Jerry Jones, a former Arcadis vice president, was indicted by a federal grand jury in 2019. Jones allegedly committed a fake invoice scheme raking in $250,000 in Alabama, where a local water works board was also investigated for corruption.
“Jacobs’ kickback allegations in Stonecrest and the federal conviction of Arcadis’ vice president over Georgia and Alabama operations due to a false invoicing scheme in Birmingham are prime examples of why the two companies should not have been afforded the opportunity to do work for the City of Atlanta,” Hillis said in a statement.

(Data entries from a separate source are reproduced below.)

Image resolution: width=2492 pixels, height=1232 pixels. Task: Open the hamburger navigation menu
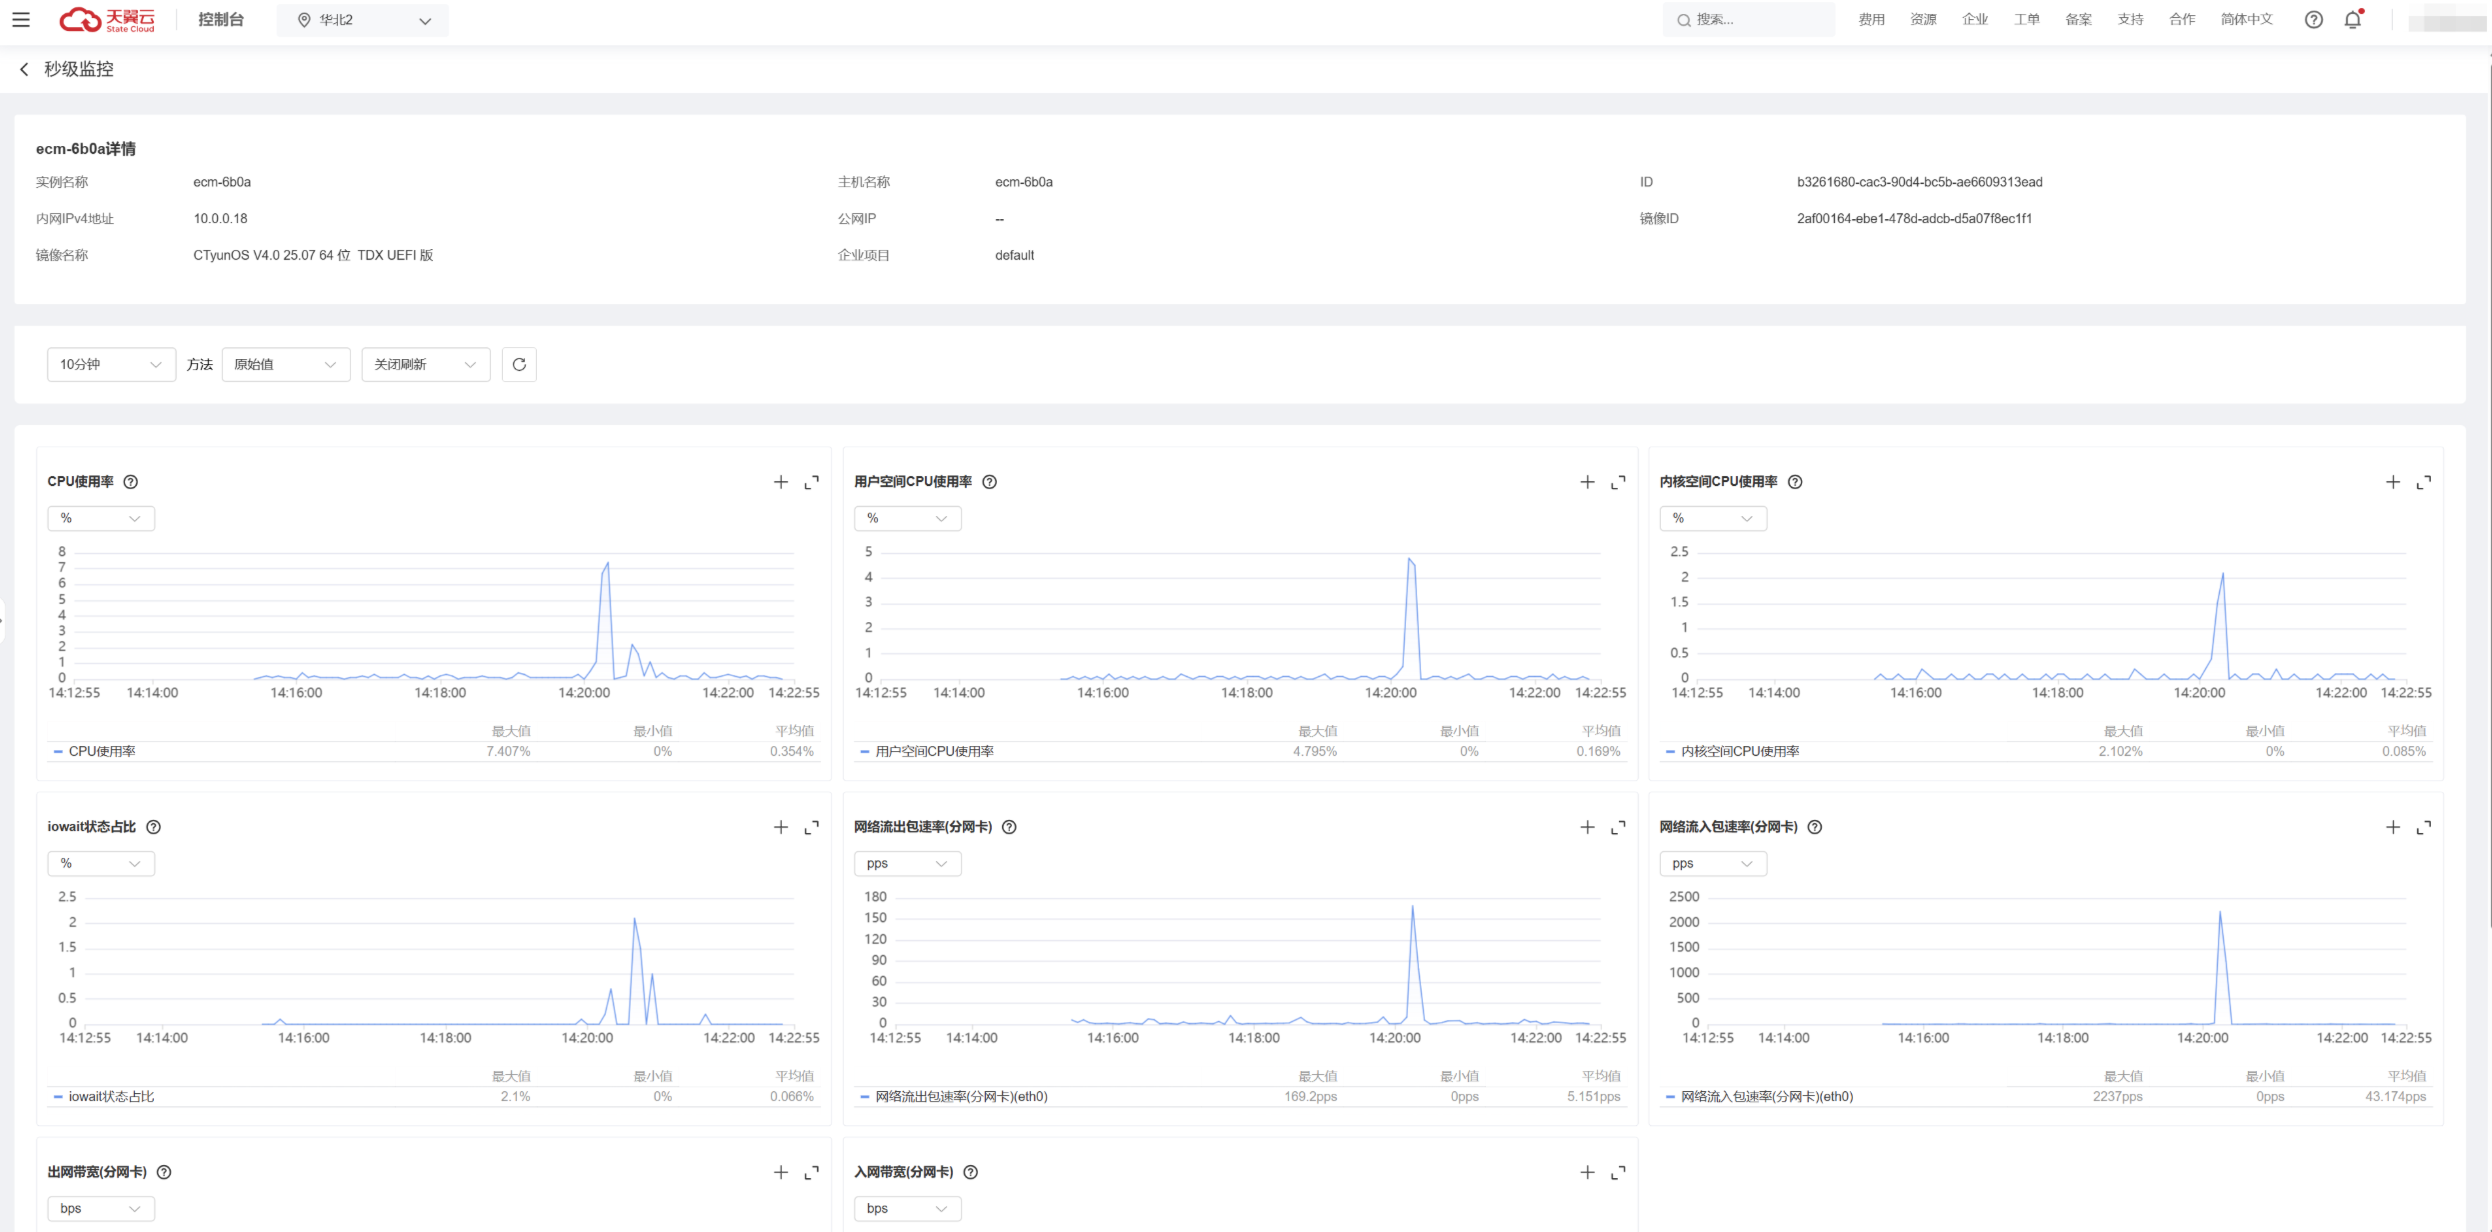[x=21, y=19]
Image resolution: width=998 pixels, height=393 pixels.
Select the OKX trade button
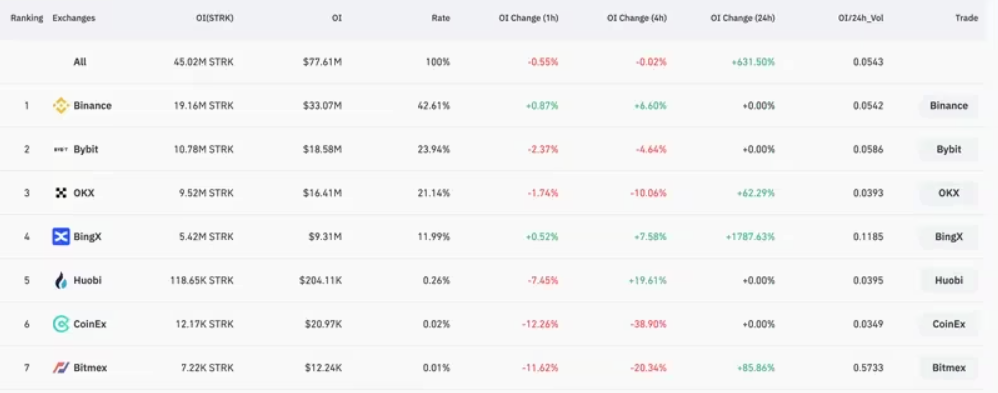[948, 193]
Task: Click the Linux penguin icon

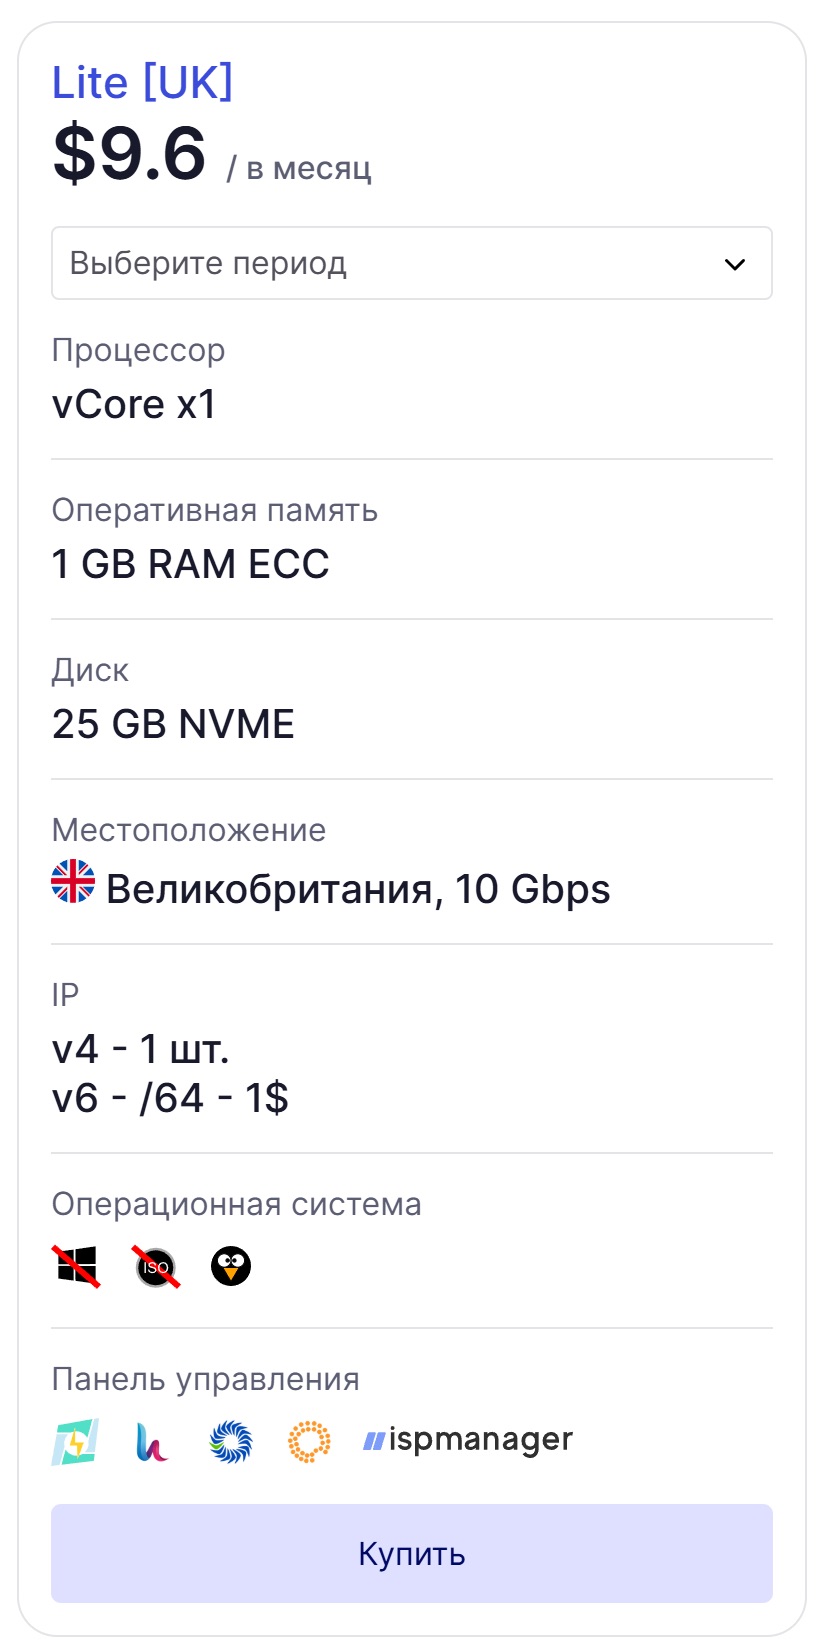Action: pyautogui.click(x=231, y=1266)
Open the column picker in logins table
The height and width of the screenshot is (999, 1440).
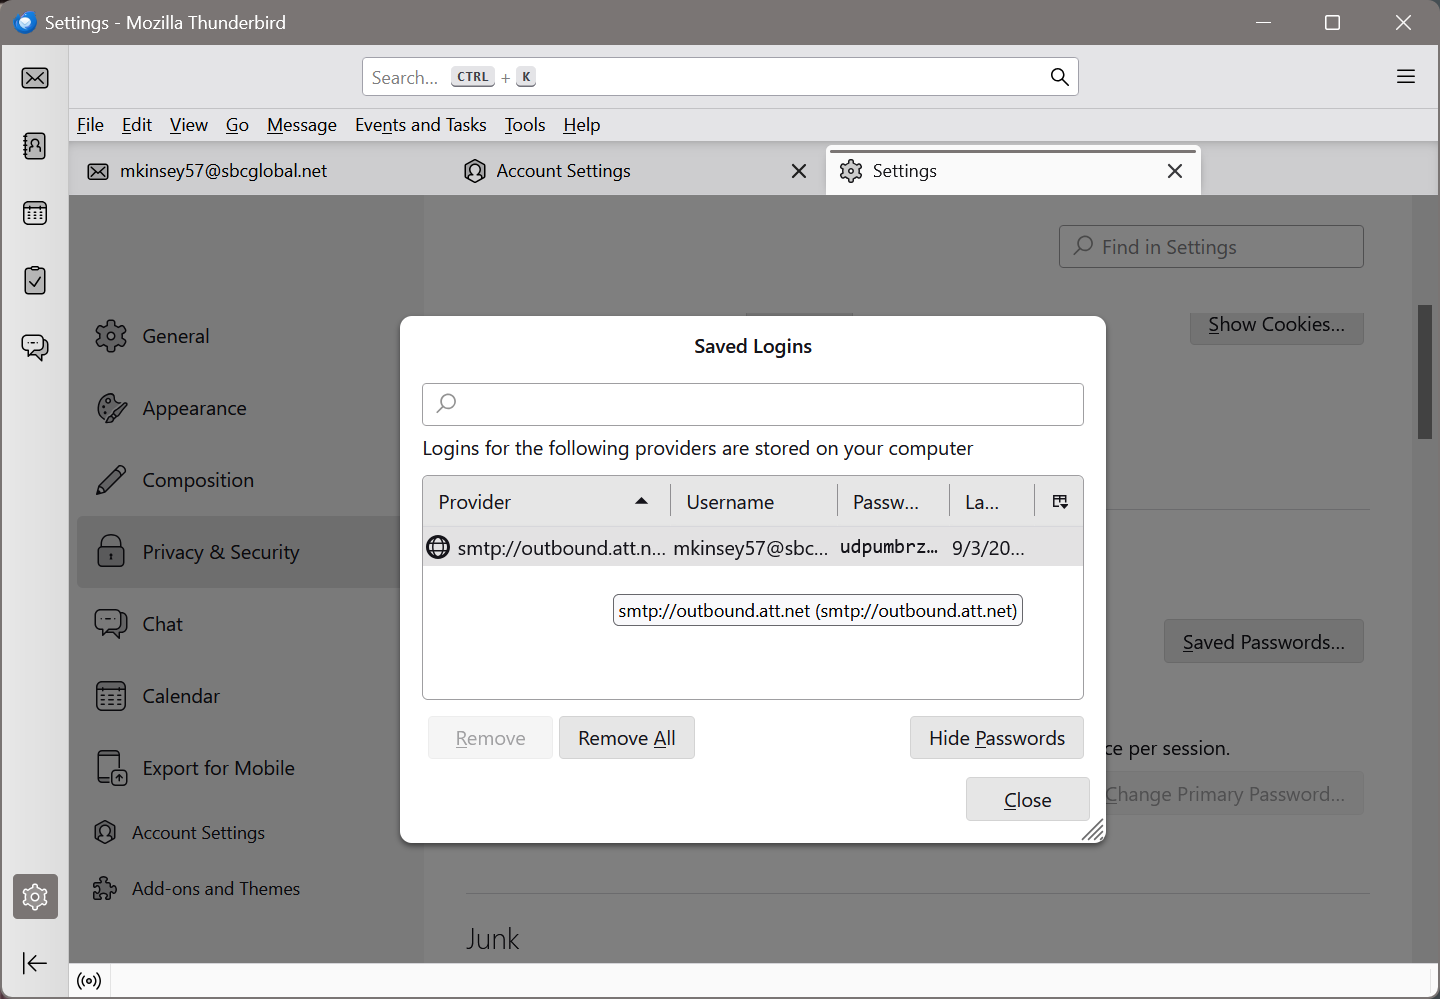pyautogui.click(x=1060, y=502)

But Atlanta City Councilmember Natalyn Archibong, who chairs the Utilities committee that passed the contracts to the full council, said none of the companies were ever accused of wrongdoing. She also said Jacobs fired the accused wrongdoers from a company division unrelated to Atlanta’s Watershed department.
“We’re going to be tracking what [the companies] are doing,” she said.
The Atlanta mayor’s office and the remaining city councilmembers did not respond to requests for comment.
Eight Jacobs employees were put in charge of a Stonecrest application program to distribute $6.2 million in federal pandemic relief funds to small businesses and charities. However, Stonecrest City Attorney Winston Denmark found ethical violations by the employees overseeing the funds, including improper contracts.
Jacobs fired the employees contracted to Stonecrest after Denmark discovered evidence of a kick-back scheme involving the employees enriching themselves with the relief money.
The Stonecrest City Council in April authorized Denmark’s request to perform an audit of the program’s spending. They also launched efforts to void improper contracts, to recover some funds, and to seek law enforcement’s help for further investigation.
A Jacobs’ spokesperson previously told the AJC in a statement that the company works with a number of municipalities, and the types of services and contract terms vary substantially. According to the statement, the employees accused of wrongdoing “demonstrated complete disregard for the company’s compliance programs and protocols.”
“Jacobs has a long record of operating with integrity and according to the highest ethical standards. The behavior and actions of the City of Stonecrest contractors and employees are abhorrent, not representative of Jacobs’ work and are completely inconsistent with the Company’s Codes of Conduct,” the statement said.
Atlanta Journal-Constitution reporters Tyler Estep and Zachary Hansen contributed to this article.